Composition Over Inheritance

Bunty favors composition for code reuse:

@Injectable()
class UserService {
    constructor(
        private db: Database,
        private validator: ValidationService,  // Compose
        private notifier: NotificationService, // Compose
        private logger: LoggerService          // Compose
    ) {}

    async createUser(data: CreateUserDto) {
        // Use composed services
        await this.validator.validate(data, userSchema);
        const user = await this.db.insert(usersTable, data);
        await this.notifier.sendWelcome(user);
        this.logger.info('User created', { userId: user.id });
        return user;
    }
}

No complex inheritance hierarchies.

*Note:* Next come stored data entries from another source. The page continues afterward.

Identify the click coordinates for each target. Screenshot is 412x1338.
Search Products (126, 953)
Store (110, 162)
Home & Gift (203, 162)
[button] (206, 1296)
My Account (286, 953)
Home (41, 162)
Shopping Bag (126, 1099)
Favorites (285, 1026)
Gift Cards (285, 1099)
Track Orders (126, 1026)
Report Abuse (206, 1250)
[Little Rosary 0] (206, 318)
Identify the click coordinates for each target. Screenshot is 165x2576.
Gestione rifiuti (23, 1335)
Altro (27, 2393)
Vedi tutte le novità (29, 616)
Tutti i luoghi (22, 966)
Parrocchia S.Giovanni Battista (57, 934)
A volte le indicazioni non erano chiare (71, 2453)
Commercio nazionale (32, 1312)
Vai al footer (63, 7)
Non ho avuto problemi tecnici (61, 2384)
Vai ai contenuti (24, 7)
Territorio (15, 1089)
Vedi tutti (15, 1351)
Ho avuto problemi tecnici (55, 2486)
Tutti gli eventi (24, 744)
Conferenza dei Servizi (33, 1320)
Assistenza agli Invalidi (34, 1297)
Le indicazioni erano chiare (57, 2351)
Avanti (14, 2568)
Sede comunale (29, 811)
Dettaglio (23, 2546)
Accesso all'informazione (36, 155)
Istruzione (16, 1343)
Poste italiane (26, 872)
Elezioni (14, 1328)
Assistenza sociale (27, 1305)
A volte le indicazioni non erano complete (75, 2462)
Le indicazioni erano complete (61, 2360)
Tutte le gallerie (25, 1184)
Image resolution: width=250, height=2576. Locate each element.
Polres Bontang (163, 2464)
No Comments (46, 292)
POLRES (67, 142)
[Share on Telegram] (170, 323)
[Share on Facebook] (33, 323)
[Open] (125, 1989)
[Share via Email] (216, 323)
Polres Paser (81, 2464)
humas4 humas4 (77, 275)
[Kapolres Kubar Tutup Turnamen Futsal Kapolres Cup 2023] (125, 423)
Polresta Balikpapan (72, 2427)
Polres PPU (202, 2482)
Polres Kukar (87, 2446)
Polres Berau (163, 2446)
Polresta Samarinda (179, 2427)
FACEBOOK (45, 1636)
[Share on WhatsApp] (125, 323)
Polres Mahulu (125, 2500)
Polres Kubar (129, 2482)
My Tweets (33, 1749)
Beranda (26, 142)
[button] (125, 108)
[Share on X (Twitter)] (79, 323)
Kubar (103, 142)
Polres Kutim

Just small, focused services composed together.

Type Safety Throughout

Types flow through all layers automatically:

// Define schema
const usersTable = db.mysqlTable("users", {
    id: bigint("id").primaryKey(),
    email: varchar("email").notNullable(),
    username: varchar("username").notNullable(),
});

// Type is inferred automatically!
type User = typeof usersTable.$inferSelect;
// { id: bigint, email: string, username: string }

type NewUser = typeof usersTable.$inferInsert;
// { email: string, username: string } (id is auto-generated)

// Use in services
class UserService {
    async findById(id: User['id']): Promise<User | null> {
        // Fully typed!
    }
    
    async create(data: NewUser): Promise<User> {
        // Fully typed!
    }
}

Best Practices

βœ… Do

  • Keep HTTP layer declarative - just routes and validation
  • Put business logic in services - keep it testable
  • Define schemas once - let types flow through
  • Use dependency injection - make dependencies explicit
  • Write tests for services - they contain critical logic
  • Keep modules focused - one responsibility each

❌ Don’t

  • Put business logic in route handlers
  • Bypass the service layer to query directly
  • Duplicate validation logic across layers
  • Use singletons for stateful services
  • Mix data access with business logic
  • Create circular dependencies between modules

Goal: Decades of Maintainability

Bunty is designed for long-term maintenance:

  • Clear patterns reduce cognitive load for new developers
  • Type safety prevents entire classes of bugs
  • Testability enables confident refactoring
  • Modularity allows gradual evolution
  • Composition keeps code flexible

Build software that lasts, with a framework that gets out of your way.

🎯 The Bunty Way

Declarative edges define contracts. Imperative services implement behavior. Mix patterns intentionally. Stay composable, testable, and maintainable for the long haul.